One of the articles in the Universal Declaration of Rights is that “All human beings are born free and equal with dignity and rights. They are endowed with reason and conscience and should act towards one another in a spirit of brotherhood.”

When being born free and equal is a right, why are human trafficking and other forms of social evil still prevalent? It is because, although individuals are born free and equal – they are bound by poverty. In India, 73 million people live in extreme poverty as of 2018.1

Hailing from Jharkhand, North India – Ashik’s* family lived in poverty for generations. He grew up with four siblings under impoverished conditions and had no access to education at his village. His father, a farmer who worked hard to make ends meet, often found it difficult o sustain his family.

So when Ashik’s favourite uncle visited them and offered him a job in Mumbai, Ashik jumped at the prospect. He was more than eager to help his family and this seemed like the perfect opportunity.

It was only later when he arrived in Mumbai that he realised his uncle worked as a pimp in one of the biggest red-light areas (RLAs).
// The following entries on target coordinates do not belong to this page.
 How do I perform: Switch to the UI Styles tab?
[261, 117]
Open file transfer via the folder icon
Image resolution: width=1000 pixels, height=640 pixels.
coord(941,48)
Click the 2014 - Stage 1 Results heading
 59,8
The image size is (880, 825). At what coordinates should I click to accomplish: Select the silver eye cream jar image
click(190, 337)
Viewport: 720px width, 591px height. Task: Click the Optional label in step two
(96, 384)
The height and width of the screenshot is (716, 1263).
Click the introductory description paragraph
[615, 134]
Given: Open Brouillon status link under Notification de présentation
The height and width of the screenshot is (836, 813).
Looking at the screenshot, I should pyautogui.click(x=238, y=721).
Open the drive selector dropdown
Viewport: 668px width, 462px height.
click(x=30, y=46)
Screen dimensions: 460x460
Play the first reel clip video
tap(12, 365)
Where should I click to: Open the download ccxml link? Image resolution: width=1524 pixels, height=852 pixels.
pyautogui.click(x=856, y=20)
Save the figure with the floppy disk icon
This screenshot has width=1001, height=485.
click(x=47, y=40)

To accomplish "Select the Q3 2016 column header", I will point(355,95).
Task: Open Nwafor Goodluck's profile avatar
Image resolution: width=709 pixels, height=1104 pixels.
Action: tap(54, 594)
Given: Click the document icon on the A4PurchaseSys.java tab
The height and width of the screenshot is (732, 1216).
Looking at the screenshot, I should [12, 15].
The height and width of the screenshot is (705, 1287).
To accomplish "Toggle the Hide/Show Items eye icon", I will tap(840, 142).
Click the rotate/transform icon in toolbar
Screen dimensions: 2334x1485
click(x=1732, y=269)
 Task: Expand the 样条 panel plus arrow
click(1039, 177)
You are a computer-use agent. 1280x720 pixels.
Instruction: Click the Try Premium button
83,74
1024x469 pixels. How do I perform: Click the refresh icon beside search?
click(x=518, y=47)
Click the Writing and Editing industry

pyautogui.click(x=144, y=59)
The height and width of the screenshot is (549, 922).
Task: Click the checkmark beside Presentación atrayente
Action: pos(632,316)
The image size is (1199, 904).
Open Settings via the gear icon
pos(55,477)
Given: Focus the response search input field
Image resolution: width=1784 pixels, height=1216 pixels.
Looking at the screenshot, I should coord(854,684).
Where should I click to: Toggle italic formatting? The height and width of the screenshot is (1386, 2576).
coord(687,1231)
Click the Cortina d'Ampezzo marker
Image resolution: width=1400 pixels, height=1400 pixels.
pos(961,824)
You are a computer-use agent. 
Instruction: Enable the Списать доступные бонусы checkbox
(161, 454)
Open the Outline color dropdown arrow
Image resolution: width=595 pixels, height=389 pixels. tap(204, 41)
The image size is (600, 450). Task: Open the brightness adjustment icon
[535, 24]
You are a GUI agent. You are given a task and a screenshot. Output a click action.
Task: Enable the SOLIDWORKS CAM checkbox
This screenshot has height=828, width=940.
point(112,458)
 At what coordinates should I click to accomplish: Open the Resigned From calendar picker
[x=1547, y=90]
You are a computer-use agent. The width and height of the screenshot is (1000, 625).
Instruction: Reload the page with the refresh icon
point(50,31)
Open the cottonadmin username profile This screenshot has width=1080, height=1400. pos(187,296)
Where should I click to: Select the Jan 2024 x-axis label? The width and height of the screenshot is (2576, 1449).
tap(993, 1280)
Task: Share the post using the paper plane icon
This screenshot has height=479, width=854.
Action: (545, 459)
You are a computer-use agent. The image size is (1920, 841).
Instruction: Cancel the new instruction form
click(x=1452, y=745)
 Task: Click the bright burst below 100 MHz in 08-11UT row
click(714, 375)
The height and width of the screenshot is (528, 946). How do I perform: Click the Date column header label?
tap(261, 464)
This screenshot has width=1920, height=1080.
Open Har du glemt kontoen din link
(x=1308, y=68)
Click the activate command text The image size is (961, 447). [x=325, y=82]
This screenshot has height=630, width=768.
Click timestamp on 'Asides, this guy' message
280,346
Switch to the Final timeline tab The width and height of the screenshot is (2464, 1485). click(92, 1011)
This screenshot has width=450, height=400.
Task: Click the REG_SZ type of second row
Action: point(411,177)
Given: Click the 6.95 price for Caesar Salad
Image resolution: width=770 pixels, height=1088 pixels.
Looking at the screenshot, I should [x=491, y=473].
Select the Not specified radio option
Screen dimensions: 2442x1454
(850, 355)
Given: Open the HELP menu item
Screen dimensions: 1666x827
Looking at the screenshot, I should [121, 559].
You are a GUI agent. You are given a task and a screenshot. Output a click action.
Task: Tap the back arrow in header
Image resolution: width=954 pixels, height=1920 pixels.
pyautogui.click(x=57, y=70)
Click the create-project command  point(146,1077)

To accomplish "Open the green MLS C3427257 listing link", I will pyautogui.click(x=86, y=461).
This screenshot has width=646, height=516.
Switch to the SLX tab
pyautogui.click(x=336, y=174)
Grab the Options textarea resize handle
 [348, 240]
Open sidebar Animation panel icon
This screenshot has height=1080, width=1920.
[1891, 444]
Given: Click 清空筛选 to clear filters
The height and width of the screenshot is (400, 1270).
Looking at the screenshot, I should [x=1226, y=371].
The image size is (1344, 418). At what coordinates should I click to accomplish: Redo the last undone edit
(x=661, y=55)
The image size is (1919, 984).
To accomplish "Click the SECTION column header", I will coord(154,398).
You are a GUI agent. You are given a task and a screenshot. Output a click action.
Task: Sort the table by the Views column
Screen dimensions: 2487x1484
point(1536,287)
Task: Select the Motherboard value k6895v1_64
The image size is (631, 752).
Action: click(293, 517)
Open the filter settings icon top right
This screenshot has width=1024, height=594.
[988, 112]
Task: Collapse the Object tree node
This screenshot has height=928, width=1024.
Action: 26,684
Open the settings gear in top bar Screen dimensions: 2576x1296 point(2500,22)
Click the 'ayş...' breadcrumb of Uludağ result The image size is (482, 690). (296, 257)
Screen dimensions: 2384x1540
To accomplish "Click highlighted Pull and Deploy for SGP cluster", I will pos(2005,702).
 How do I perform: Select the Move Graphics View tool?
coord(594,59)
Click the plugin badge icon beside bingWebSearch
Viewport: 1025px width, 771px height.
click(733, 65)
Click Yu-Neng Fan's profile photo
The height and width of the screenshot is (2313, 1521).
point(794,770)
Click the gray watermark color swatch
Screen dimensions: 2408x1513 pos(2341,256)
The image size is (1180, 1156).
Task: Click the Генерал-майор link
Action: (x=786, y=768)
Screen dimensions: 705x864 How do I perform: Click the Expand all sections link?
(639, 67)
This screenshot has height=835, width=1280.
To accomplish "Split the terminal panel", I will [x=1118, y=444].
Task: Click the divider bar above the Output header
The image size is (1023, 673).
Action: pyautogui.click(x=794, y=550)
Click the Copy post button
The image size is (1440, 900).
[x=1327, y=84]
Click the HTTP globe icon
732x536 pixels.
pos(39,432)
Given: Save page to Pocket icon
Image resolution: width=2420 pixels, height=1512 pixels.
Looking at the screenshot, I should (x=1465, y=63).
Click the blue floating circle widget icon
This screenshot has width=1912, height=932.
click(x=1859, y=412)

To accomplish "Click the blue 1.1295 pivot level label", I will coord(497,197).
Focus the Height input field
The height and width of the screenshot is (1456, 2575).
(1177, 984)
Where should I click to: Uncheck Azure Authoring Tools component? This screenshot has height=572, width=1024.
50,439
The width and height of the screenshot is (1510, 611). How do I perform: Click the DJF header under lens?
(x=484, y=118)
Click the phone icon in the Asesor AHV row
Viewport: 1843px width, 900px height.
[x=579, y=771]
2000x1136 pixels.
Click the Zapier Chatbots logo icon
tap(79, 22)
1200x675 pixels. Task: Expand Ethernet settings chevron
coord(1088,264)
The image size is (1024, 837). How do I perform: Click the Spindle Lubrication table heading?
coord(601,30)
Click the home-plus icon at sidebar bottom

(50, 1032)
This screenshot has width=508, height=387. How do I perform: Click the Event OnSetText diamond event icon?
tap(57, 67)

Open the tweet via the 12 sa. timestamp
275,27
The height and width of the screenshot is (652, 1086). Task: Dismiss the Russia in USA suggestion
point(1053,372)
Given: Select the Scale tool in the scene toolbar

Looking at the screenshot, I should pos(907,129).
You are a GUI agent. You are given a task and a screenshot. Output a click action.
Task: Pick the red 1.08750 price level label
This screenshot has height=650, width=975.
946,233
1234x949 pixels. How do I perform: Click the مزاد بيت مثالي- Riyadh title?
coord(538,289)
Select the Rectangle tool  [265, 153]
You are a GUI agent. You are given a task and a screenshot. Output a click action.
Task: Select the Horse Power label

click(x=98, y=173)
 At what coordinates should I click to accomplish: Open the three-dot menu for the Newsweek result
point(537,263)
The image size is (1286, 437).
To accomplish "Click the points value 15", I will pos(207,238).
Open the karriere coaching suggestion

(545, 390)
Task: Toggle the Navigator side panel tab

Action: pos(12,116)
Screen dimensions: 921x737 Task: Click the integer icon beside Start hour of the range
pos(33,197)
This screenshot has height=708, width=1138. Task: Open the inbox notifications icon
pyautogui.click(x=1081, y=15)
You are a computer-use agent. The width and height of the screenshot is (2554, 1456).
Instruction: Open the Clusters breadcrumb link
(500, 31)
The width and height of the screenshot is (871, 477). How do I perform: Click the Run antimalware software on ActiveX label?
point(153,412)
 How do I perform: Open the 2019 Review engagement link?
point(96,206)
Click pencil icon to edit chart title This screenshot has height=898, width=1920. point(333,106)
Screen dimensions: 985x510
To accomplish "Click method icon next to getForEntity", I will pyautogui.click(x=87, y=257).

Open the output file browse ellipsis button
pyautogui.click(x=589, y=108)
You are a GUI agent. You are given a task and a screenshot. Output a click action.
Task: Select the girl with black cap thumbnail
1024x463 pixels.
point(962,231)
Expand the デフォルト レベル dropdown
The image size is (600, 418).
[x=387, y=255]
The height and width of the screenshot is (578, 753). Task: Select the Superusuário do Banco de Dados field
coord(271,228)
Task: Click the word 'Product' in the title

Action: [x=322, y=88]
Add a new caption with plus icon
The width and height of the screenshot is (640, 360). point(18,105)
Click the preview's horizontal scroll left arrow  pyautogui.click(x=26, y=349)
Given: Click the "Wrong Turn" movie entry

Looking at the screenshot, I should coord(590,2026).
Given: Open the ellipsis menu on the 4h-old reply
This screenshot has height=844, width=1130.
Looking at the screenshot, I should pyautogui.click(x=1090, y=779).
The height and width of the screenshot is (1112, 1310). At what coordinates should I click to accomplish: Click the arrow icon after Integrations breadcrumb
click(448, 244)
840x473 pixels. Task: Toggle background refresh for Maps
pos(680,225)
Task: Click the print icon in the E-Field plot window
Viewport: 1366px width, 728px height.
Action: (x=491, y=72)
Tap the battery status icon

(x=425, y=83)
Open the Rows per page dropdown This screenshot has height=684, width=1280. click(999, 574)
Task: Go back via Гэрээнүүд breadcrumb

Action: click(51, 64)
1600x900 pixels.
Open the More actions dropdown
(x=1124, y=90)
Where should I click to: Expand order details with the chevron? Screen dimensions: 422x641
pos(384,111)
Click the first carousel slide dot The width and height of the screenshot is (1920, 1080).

And now he was thrust into the job too.

Like Ashik there are many young men who come to Mumbai from villages in extreme poverty, desperately seeking for jobs. This desperation is time and again exploited by those running the brothels.

How can we help young men like Ashik live a life of dignity?

At Oasis we help pimps who wish to leave the RLA find other employment opportunities. We network with job placement agencies that train and provide employment. During one of our outreach visits, our staff met Ashik who expressed his desire to quit his job as a pimp. We invited him to our drop-in centre to attend counselling and life skill sessions. In a few months not only did Ashik leave the RLA, he is now helping other young pimps who find themselves trapped with no scope of employment outside. With career guidance from our staff, Ashik went back to his village and opened a small food stall of his own. His thriving business motivated him to start a food stall in the city as well.

He says, “I hope to help and protect those like me to live a respectful life.” While his struggle to achieve a secure life is not over yet, he continues to fight for the rights of those like him.